▸ What is needed
Using the records below, count the lines with "computer" in them. Give the number only.

Extracted data entries:
········

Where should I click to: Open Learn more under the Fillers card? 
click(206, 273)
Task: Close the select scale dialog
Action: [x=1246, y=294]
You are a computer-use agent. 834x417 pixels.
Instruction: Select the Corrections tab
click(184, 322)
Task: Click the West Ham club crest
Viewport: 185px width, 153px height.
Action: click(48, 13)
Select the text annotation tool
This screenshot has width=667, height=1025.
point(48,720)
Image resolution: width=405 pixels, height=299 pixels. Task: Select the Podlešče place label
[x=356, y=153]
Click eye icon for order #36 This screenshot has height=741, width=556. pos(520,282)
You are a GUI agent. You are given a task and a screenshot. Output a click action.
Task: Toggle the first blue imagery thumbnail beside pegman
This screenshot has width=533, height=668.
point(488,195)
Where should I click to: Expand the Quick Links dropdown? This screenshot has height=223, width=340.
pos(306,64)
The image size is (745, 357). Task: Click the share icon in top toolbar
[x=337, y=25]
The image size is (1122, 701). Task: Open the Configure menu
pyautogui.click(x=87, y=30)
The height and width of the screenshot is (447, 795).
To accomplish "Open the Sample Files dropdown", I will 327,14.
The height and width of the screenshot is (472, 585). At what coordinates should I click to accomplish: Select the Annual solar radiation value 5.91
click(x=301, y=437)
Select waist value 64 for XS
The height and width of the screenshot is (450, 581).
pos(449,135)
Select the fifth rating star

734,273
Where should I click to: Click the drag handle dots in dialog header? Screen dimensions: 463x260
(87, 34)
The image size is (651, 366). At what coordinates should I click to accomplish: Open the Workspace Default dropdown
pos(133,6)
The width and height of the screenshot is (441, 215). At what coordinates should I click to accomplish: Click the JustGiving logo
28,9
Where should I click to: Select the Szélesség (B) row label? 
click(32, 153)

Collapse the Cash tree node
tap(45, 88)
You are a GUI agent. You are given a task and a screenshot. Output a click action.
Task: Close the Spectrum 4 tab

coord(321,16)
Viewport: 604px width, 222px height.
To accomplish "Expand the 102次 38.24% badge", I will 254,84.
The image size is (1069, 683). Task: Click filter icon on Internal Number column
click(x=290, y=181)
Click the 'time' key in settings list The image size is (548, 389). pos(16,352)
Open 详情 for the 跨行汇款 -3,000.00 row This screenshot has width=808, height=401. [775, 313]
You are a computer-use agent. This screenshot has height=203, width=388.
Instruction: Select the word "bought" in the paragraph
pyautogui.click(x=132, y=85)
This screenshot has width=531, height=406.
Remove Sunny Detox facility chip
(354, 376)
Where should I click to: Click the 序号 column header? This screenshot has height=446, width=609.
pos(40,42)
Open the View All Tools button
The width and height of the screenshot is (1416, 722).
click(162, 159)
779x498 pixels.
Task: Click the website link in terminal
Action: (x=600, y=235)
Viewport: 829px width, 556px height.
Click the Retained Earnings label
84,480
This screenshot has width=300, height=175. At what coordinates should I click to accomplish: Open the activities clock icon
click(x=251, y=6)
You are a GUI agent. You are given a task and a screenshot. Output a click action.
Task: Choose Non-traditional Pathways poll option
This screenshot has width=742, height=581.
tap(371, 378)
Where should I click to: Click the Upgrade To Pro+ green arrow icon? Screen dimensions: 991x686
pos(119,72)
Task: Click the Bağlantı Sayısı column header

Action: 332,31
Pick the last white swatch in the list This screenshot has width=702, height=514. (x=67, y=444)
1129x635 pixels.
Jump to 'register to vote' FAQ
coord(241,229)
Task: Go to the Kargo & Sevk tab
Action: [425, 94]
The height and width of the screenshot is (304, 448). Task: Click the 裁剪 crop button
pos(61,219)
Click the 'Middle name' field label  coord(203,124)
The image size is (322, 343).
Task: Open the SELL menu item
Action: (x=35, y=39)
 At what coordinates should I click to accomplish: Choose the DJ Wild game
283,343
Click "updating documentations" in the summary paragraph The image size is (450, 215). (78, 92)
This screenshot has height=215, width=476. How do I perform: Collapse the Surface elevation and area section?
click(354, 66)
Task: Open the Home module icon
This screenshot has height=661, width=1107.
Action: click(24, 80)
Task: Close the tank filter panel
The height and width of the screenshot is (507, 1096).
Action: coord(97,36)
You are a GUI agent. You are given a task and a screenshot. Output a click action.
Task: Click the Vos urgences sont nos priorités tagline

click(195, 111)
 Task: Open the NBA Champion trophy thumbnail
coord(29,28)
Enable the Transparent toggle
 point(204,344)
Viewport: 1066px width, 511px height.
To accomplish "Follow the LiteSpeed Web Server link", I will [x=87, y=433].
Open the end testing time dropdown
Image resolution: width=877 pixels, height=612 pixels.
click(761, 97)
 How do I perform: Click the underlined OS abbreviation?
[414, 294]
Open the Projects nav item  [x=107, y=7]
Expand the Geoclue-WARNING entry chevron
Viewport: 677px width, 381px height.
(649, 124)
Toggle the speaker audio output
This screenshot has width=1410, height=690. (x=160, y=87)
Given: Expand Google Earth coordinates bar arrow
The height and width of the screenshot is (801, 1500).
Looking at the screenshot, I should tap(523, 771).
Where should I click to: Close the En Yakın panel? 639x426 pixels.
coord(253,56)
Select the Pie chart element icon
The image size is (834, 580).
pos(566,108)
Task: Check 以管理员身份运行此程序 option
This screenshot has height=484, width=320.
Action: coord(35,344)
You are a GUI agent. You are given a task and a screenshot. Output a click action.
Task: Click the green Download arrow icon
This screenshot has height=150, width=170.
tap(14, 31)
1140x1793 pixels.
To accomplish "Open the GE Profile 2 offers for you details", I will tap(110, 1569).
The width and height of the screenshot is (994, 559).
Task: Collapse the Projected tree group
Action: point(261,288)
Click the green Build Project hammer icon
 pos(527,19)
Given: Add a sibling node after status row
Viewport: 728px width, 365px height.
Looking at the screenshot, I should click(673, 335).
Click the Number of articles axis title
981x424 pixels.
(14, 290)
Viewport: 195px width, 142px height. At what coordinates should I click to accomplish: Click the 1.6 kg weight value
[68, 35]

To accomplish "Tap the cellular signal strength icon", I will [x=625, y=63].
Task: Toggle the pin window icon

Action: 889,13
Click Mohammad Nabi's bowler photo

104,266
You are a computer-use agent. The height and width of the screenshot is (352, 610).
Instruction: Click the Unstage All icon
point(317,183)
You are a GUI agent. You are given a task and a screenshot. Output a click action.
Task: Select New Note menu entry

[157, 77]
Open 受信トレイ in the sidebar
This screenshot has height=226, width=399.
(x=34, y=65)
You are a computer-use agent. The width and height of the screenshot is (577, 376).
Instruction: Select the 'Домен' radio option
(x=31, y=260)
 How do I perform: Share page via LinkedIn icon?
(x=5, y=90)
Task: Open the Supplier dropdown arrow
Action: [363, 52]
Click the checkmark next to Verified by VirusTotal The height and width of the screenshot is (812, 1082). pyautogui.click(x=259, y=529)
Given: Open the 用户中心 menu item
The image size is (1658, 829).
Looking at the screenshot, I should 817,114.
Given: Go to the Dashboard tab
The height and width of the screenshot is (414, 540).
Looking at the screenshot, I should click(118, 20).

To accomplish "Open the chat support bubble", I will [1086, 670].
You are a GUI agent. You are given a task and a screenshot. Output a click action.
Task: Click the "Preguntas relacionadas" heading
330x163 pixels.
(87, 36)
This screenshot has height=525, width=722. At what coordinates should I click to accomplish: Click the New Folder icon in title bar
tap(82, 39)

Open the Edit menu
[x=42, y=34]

········

▸ Reply to the task
4